Reading text:
=== Section Start ===
Amazon Bedrock is currently offered exclusively as a managed cloud service by AWS and is not available for private or on-premises deployments. It operates within AWS’s public cloud infrastructure, meaning all compute, storage, and model hosting are managed by AWS. Users interact with Bedrock via APIs to access pre-trained foundational models (e.g., Anthropic Claude, Stability AI) or fine-tune them using AWS-hosted resources. This design prioritizes scalability, ease of integration with other AWS services (like S3 or Lambda), and seamless updates to models and infrastructure handled by AWS.
AWS does not provide a self-hosted or isolated version of Bedrock for on-premises data centers or private clouds. However, organizations with strict data residency or compliance requirements can use AWS’s existing hybrid solutions, such as AWS Outposts or AWS PrivateLink, to create secure connections between on-premises infrastructure and Bedrock’s cloud-based APIs. For example, PrivateLink allows traffic to stay within the AWS network, reducing exposure to the public internet. While this doesn’t move Bedrock on-premises, it provides a layer of network isolation for regulated industries like healthcare or finance that need controlled access to cloud services.
=== Section End ===
Task brief: Continue the text on Amazon Bedrock's deployment options from where it stops.

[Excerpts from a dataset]
=== Section Start ===
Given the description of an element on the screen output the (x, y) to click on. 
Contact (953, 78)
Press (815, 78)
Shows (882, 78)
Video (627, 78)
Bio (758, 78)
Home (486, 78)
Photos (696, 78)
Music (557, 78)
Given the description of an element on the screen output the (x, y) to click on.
=== Section End ===
Result of the task:
If full on-premises AI/ML capabilities are required, developers might consider alternatives like deploying open-source models (e.g., Llama 2) via Amazon SageMaker on Outposts, which allows model training and inference in hybrid environments. Bedrock’s value lies in its managed service model, which simplifies access to cutting-edge AI without infrastructure overhead. For teams needing complete control over hardware or air-gapped environments, AWS’s current Bedrock offering does not meet those needs, and alternative solutions would be necessary.